* TASK BRIEF: What is needed is every line of the data that includes the word "will". Please copy each one.

Top of RECORDS FOR THIS TASK

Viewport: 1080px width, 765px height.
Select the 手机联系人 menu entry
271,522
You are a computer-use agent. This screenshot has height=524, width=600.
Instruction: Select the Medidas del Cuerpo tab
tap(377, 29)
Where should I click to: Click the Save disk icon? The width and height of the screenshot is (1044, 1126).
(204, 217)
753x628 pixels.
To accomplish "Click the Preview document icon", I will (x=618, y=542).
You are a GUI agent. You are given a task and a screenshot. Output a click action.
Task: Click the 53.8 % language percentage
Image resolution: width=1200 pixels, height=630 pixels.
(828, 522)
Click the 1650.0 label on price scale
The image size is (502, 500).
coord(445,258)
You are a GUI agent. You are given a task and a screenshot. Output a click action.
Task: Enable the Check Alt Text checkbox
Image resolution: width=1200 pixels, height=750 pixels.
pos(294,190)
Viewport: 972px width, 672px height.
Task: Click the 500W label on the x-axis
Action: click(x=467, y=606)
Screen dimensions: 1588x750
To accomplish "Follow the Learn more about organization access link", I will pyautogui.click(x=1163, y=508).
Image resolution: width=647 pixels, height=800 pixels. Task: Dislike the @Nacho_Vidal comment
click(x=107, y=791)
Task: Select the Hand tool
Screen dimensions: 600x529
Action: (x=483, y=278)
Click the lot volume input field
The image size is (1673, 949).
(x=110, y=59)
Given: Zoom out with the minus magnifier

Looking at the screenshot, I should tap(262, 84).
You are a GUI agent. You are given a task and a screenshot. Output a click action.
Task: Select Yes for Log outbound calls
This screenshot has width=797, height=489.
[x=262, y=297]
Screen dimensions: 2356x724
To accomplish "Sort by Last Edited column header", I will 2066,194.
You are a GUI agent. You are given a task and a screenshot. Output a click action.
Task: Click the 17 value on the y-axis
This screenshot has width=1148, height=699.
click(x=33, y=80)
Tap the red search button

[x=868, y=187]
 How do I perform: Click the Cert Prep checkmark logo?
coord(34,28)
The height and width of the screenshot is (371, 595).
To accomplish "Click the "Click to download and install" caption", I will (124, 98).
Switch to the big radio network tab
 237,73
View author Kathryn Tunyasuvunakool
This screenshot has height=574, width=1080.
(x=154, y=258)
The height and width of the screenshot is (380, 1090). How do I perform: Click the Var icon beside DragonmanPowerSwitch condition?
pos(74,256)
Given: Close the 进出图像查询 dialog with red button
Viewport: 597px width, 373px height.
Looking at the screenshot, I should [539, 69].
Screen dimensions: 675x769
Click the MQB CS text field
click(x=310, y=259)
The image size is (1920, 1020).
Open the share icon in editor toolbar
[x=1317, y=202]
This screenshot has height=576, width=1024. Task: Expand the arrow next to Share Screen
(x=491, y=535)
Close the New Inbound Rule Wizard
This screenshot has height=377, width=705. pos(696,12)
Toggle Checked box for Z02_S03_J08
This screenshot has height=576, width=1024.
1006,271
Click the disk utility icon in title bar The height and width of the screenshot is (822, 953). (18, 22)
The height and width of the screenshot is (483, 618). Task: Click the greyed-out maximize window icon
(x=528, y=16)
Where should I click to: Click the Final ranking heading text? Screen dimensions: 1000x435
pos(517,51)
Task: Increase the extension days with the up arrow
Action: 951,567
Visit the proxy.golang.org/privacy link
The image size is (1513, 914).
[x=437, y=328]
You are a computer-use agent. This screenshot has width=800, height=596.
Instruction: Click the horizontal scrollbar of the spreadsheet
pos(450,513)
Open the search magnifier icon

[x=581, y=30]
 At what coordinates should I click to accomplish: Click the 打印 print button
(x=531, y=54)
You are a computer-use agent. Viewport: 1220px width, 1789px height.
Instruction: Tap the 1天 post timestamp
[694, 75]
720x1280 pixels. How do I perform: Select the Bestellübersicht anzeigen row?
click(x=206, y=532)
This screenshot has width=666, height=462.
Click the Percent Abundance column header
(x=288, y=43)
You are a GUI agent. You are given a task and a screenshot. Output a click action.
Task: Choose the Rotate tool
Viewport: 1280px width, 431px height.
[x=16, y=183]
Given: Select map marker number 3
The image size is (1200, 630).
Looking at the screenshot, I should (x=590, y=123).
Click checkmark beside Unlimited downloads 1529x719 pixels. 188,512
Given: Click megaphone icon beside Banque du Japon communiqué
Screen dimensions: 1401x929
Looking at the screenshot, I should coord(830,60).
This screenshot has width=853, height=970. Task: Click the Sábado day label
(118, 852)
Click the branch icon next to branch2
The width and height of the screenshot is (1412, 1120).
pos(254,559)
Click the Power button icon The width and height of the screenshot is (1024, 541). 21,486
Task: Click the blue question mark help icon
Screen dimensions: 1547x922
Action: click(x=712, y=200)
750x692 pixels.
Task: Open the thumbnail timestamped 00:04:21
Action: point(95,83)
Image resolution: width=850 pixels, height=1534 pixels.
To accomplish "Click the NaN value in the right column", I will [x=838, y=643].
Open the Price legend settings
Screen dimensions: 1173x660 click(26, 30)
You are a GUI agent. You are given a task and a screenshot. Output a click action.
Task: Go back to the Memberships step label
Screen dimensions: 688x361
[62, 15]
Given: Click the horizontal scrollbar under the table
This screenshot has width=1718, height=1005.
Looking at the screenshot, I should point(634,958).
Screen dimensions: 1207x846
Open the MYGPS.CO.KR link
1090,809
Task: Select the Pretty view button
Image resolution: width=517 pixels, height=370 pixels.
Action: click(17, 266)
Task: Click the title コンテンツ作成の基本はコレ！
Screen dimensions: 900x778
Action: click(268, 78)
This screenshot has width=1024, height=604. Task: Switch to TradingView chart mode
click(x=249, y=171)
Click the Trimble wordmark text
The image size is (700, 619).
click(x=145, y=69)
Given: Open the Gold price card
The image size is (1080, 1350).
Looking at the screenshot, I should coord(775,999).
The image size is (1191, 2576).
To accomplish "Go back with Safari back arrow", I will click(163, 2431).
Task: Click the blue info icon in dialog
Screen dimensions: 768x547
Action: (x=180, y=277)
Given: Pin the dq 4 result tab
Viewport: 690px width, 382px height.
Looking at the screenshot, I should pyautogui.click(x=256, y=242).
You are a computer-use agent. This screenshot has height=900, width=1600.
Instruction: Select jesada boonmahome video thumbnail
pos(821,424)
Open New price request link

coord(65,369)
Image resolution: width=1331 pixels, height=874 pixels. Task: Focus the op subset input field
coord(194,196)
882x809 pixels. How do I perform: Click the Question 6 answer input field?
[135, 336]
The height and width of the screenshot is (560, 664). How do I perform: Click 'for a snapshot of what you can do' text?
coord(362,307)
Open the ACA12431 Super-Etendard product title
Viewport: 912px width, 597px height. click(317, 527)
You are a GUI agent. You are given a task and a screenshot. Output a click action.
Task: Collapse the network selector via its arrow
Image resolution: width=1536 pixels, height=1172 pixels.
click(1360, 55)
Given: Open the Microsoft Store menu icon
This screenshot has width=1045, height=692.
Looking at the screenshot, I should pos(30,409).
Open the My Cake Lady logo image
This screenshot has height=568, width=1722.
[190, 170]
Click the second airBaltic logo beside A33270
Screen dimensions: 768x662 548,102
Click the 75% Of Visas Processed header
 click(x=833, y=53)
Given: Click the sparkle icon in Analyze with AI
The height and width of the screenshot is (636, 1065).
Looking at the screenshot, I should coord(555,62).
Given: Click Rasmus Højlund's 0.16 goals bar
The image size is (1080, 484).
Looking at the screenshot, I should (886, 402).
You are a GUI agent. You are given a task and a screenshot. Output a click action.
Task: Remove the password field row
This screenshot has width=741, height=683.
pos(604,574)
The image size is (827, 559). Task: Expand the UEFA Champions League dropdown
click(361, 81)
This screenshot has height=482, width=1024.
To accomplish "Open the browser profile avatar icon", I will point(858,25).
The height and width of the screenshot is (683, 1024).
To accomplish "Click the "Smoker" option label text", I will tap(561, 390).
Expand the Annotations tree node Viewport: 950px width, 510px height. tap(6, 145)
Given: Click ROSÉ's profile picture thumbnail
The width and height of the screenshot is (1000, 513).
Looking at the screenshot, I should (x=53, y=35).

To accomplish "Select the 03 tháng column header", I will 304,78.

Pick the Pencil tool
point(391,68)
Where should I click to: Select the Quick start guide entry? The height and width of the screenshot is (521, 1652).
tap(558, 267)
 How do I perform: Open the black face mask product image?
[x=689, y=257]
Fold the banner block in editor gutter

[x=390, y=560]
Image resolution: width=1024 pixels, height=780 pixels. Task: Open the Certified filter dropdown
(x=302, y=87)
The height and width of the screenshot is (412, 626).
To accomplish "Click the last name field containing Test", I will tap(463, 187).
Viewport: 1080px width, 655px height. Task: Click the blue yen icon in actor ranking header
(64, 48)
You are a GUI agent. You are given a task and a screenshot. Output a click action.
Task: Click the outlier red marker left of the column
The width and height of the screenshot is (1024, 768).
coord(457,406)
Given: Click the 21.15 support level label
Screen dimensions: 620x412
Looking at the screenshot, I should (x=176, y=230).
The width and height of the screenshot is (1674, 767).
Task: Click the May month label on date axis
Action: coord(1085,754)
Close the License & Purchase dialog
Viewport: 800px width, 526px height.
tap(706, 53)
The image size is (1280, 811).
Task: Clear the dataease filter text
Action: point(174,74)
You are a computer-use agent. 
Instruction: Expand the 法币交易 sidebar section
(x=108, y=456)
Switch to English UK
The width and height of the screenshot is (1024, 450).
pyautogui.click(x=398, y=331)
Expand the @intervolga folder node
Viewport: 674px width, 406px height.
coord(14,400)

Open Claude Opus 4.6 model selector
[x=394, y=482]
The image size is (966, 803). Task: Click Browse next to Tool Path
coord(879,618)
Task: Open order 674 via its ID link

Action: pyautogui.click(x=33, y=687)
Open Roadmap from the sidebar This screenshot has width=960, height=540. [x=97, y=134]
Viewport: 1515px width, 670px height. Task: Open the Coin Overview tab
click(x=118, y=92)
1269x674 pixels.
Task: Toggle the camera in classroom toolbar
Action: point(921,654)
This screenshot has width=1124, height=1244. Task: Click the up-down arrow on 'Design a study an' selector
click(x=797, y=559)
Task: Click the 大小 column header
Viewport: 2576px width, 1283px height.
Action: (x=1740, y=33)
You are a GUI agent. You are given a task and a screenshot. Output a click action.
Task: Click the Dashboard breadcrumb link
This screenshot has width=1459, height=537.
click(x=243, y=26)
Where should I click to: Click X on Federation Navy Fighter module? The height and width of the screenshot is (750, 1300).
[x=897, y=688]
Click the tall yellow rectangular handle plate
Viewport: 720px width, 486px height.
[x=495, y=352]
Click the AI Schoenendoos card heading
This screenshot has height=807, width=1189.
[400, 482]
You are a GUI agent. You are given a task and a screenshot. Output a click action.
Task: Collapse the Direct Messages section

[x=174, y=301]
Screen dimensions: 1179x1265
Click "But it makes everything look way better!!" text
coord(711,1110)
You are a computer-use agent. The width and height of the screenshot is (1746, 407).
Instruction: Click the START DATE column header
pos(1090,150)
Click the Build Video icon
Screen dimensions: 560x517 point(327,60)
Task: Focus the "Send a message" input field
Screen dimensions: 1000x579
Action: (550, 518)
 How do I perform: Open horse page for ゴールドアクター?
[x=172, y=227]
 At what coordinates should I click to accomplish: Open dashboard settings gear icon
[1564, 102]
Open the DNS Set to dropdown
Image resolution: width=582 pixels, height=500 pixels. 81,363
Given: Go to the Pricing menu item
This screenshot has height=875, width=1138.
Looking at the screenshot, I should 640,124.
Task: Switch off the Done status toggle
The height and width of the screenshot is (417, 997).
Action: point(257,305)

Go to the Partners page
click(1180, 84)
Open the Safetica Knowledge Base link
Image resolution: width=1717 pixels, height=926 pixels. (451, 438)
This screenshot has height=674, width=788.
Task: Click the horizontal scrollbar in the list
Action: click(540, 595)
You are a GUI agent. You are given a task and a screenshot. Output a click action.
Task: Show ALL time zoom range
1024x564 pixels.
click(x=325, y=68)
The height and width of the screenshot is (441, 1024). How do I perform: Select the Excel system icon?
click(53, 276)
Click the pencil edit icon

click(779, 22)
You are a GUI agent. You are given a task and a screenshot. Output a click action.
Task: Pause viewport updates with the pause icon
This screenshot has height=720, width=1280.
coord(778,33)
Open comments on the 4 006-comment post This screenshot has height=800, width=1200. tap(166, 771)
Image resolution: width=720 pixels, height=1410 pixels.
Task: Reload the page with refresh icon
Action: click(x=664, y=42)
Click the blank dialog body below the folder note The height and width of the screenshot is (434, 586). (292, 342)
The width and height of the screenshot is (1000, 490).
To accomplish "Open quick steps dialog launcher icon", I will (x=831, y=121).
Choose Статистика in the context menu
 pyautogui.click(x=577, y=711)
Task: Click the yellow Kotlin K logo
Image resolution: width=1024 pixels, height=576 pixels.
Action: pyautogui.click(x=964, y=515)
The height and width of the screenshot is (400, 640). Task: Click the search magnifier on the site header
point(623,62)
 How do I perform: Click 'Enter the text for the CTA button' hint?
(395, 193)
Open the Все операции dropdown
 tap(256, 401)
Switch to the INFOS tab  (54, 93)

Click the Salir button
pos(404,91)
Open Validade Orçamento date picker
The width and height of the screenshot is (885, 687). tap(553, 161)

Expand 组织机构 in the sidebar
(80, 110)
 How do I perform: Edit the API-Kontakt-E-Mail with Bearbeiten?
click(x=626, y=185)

Bottom of RECORDS FOR THIS TASK

* REPLY TO THE TASK:
To accomplish "Click the Preview document icon", I will (x=618, y=542).
To accomplish "Follow the Learn more about organization access link", I will pyautogui.click(x=1163, y=508).
To accomplish "Sort by Last Edited column header", I will 2066,194.
To accomplish "Click the "Click to download and install" caption", I will (124, 98).
To accomplish "Click the NaN value in the right column", I will [x=838, y=643].
To accomplish "Go back with Safari back arrow", I will click(163, 2431).
To accomplish "Open the browser profile avatar icon", I will point(858,25).
To accomplish "Click the "Smoker" option label text", I will tap(561, 390).
To accomplish "Select the 03 tháng column header", I will 304,78.
To accomplish "Click the last name field containing Test", I will tap(463, 187).
To accomplish "Open quick steps dialog launcher icon", I will (x=831, y=121).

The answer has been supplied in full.